Three hoods spend a few days casing a bank in a remote mining town.  The movie doesn’t center as much on the actual heist as on the characters of the robbers and the townspeople.  The smug leader of the gang is Stephen McNally (Dutch Henry Brown in Winchester ’73).  The nasty, edgy guy who hates kids and uses an inhaler is played by Lee Marvin with inhaler.  J. Carroll Naish plays the no-nonsense crime veteran in the crew.

The townspeople are:

  • The sensitive mine manager (Victor Mature);
  • The self loathing alcoholic mining heir (Richard Egan), besotted with his straying wife (Margaret Hayes);
  • The timid bank manager and nighttime peeper (Tommy Noonan);
  • The town hottie (Virginia Leith);
  • The Amish farmer (Ernest Borgnine in full Amish beard!); and
  • The librarian with a practical approach to her money troubles (veteran Sylvia Sidney).

Unfortunately, the dialogue in Violent Saturday is pretty lame and often downright soapy: “I’ve been cheap and rotten but I’ve always loved you” and “please leave me alone for a while – I don’t want you to see me cry”.  And the ending ties everything up a little too neatly – including for the peeping tom.

But the cast did the best they could with the characters, especially McNally.  Virginia Leith is a silky and sensuous presence; her career died just a year after Violent Saturday when she wasn’t renewed by Fox (per IMDb); she’s now best known for playing the disembodied Jan in the Pan in the cult fave The Brain that Wouldn’t Die.

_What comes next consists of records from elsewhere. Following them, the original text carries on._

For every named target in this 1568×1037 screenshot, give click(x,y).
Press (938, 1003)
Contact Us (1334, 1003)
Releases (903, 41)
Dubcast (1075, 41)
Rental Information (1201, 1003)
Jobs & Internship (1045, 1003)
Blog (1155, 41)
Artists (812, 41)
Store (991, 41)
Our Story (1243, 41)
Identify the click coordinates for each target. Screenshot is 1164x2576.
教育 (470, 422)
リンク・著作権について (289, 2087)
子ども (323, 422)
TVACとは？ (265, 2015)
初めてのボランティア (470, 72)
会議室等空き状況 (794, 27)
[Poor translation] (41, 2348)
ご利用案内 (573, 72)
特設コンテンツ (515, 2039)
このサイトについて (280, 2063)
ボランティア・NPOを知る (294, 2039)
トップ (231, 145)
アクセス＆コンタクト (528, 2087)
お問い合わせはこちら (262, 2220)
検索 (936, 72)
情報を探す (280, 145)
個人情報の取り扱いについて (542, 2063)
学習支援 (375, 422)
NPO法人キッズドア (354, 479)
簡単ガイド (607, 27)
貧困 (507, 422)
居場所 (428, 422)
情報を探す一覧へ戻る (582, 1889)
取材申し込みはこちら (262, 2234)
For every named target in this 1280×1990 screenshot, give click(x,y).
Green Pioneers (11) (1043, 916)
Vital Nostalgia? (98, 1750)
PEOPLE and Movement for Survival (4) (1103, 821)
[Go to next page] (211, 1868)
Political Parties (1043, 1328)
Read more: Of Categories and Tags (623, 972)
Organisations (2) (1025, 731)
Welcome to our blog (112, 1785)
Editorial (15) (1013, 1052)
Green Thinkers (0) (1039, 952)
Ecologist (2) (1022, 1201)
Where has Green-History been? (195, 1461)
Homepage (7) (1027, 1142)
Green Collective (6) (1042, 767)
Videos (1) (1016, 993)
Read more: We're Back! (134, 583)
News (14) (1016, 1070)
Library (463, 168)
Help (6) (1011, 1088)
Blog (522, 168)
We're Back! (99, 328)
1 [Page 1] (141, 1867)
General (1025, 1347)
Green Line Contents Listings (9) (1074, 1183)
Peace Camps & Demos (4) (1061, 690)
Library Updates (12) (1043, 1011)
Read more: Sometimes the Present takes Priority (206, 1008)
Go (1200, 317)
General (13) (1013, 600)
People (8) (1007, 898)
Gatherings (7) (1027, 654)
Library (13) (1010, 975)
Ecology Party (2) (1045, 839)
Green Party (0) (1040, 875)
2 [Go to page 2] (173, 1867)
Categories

Violent Saturday was Richard Fleischer’s fourth film after his noir masterpiece, The Narrow Margin.  Indeed, the best thing about Violent Saturday is Fleischer’s expert direction. You can tell that this isn’t by-the-numbers directing when we see the shots of the robbers casing the bank, the dancing in the bar, when the hoods approach Amish with guns drawn and, especially, when the peeper edges past the hottie in the drug store.

[Here’s one thing that confused me about the title: the robbery takes place during regular business hours, and in the 1950s, banks were not open on Saturdays.  Maybe the robbery was on Friday and the final shootout is the next day?  Help me here somebody.]